It’s unlikely that you’ve seen an alligator in Sanford, but if you ever have here’s one possible explanation.

So to start, let’s back up to February 1890, when businessman W.H. Smith came to Sanford from Michigan to inspect our large deposits of brownstone, which was at the time being supplied en masse to some of the biggest cities in the United States such as New York, Chicago, and Philadelphia for use in the construction of the homes bearing the name of the supply (many of which stand to this day).

Smith, according to J. Daniel Pezzoni’s The History and Architecture of Lee County, “immediately leased a site southwest of downtown (Sanford) and put 25 stonecutters to work.”

Although it’s unclear exactly where this quarry was located, our best guess is the rolling area along Garden Street which is now home to a mix of older homes and apartments, public housing and multiple parcels of solar panels sandwiched between acres upon acres of thick vegetation. Again, that’s just a semi-educated guess to give this story some context.
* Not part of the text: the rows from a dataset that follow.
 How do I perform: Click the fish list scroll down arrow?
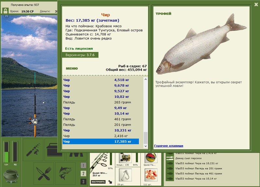coord(145,146)
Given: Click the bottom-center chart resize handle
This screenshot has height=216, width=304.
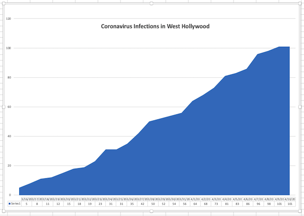Looking at the screenshot, I should 151,211.

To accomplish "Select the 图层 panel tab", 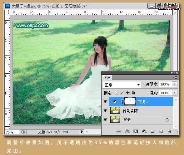I will [107, 78].
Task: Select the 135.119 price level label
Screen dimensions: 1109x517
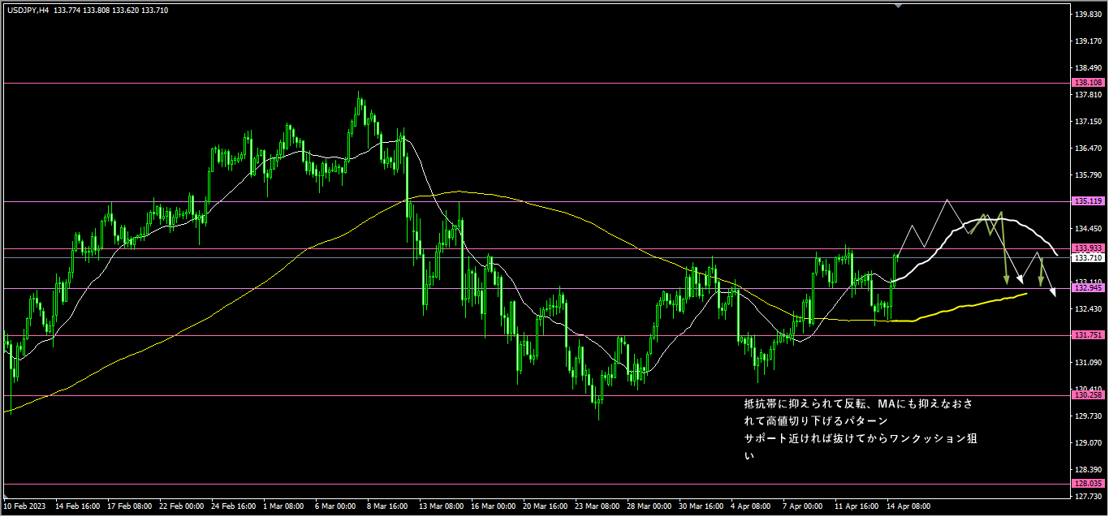Action: [1087, 200]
Pezzoni’s text goes on to describe the growth of the brownstone industry locally, noting that Smith’s quarry was acquired four years later by another group of Michigan-based investors, who renamed the operation the Aldrich Stone Company.


A photo from the Aldrich Stone Company quarry from 1897, courtesy of J. Daniel Pezzoni’s The History and Architecture of Lee County.
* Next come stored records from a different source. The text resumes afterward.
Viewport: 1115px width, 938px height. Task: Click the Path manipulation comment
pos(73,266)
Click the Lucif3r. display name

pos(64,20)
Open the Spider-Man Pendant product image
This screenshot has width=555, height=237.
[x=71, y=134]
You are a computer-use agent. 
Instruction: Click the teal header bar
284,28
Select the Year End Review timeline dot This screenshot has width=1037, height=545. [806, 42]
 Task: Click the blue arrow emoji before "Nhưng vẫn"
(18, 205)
As quarries will do, this one apparently filled up with water over time and began attracting swimmers (the aquatic activity was actually described as “skinny dipping,” adding a layer of scandal to the whole affair), a development the Aldrich Stone Company couldn’t abide.

Here’s where the gators come in.

Four of the creatures were released into the pond as a deterrent.

“‘(The alligators) are doing well,’ the press reported,” according to Pezzoni, “‘and are frequently seen sporting in the water. The small boys will stop bathing in the pond.’”

There’s more history of the Aldrich Stone Company and local quarrying in general in Pezzoni’s account, and it’s plenty interesting, but it feels a little garden variety by comparison after learning that our business leaders of the time not only thought importing vicious wild monsters was the best solution to keep kids out of their swimming hole, but actually did it as well. 

There’s no way to know if the gators, you know, actually got anybody. But it was 1894. There was no Facebook or Nextdoor back then on which to post about the mean old quarry men and their bloodthirsty reptiles.

Google reveals that alligators live between 30 and 50 years in the wild, so it’s likely the ones brought here were dead by the 1930s or so. But we don’t know if four gators is enough to become eight and then 12 and then 20, creating a modern population just waiting in the woods of Sanford to waddle out and devour us all, like those soldiers up in the mountains who didn’t get told for decades that the war had actually ended.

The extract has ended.